Postes Canada propose une trêve aux syndiqués

Postes Canada a proposé lundi au Syndicat des travailleurs et travailleuses des postes «une période de restriction» qui s’étirerait jusqu’au 31 janvier 2019, pendant laquelle le STTP ne ferait pas la grève et ne mènerait aucun autre moyen de pression et la société n’imposerait pas de lock-out.

La société de la Couronne a expliqué par voie de communiqué que cette «période de restriction (…) permettrait aux deux parties de collaborer jusqu’à la fin janvier pour immédiatement mettre un terme aux grèves tournantes, reprendre la médiation et amorcer un processus qui mènerait à une résolution définitive».

Postes Canada a ajouté qu’il «s’agit de la dernière chance (…) de traiter le courrier accumulé avant que l’avalanche de colis des Fêtes ne frappe ses établissements».

Postes Canada propose également au syndicat la reprise immédiate de la médiation avec un médiateur nommé par le gouvernement et approuvé par les deux parties jusqu’à la fin de la période de restriction; un paiement spécial allant jusqu’à 1000$ versé aux employés représentés par le STTP à la fin de janvier si aucun arrêt de travail n’est déclenché d’ici la fin de la période de restriction; et le rétablissement des deux conventions collectives du STTP, incluant tous les avantages sociaux, pour la durée de la période de restriction.

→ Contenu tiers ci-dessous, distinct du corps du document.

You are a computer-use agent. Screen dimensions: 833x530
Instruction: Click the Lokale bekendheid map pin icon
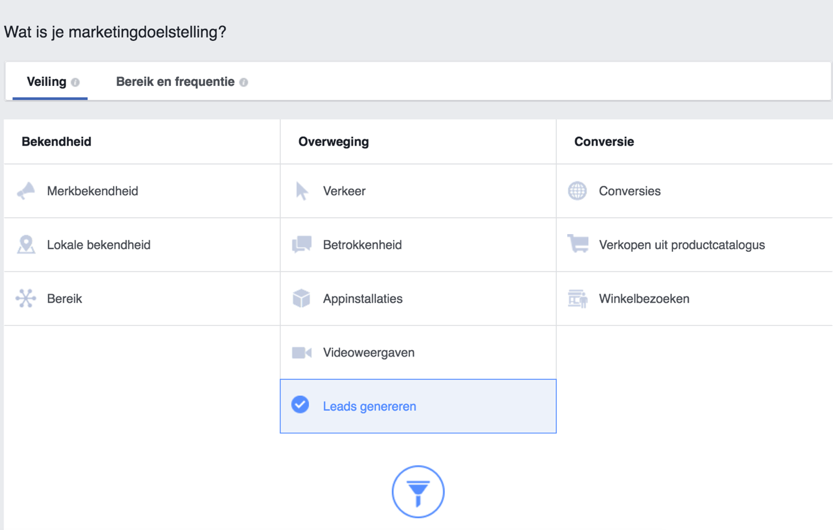click(26, 245)
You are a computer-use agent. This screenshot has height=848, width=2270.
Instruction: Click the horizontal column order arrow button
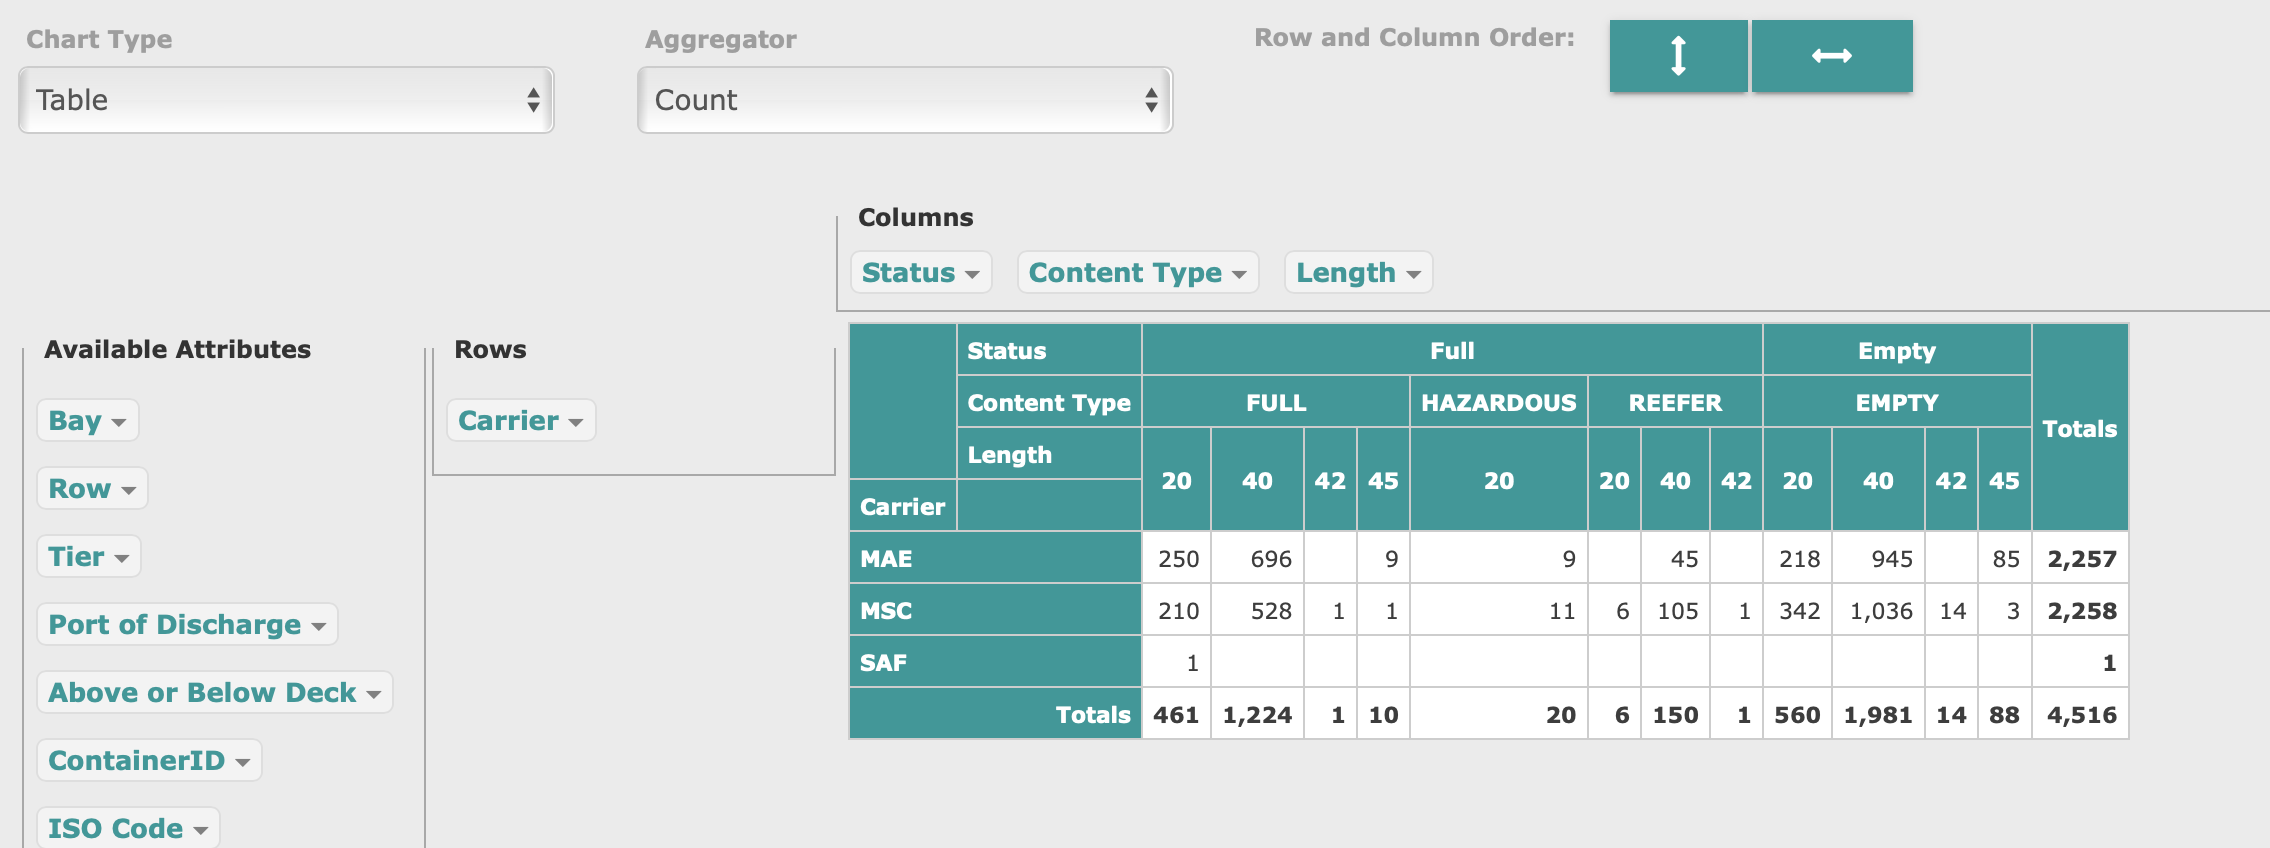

Dans l’éventualité où des ententes ne seraient pas conclues d’ici au 31 janvier, ajoute la société, le médiateur soumettrait des recommandations pour le règlement. Si elles n’étaient pas adoptées par les parties, l’arbitrage exécutoire serait mis en oeuvre.

Postes Canada prévient que cette proposition n’est valide que jusqu’à 17h, lundi.

Les grèves tournantes du STTP touchaient lundi la Colombie-Britannique, l’Alberta et l’Ontario. Des piquets de grève avaient notamment été installés à Kelowna, à Edmonton et à Kitchener.

Le syndicat a demandé en fin de semaine au gouvernement fédéral de nommer de nouveau un médiateur pour tenter de résoudre le conflit.

Une porte-parole de la ministre du Travail Patty Hajdu a refusé de dire si Ottawa acquiescerait à la demande d’un nouveau médiateur, disant simplement que le fait que les deux parties soient toujours déterminées à trouver une solution reste un bon signe.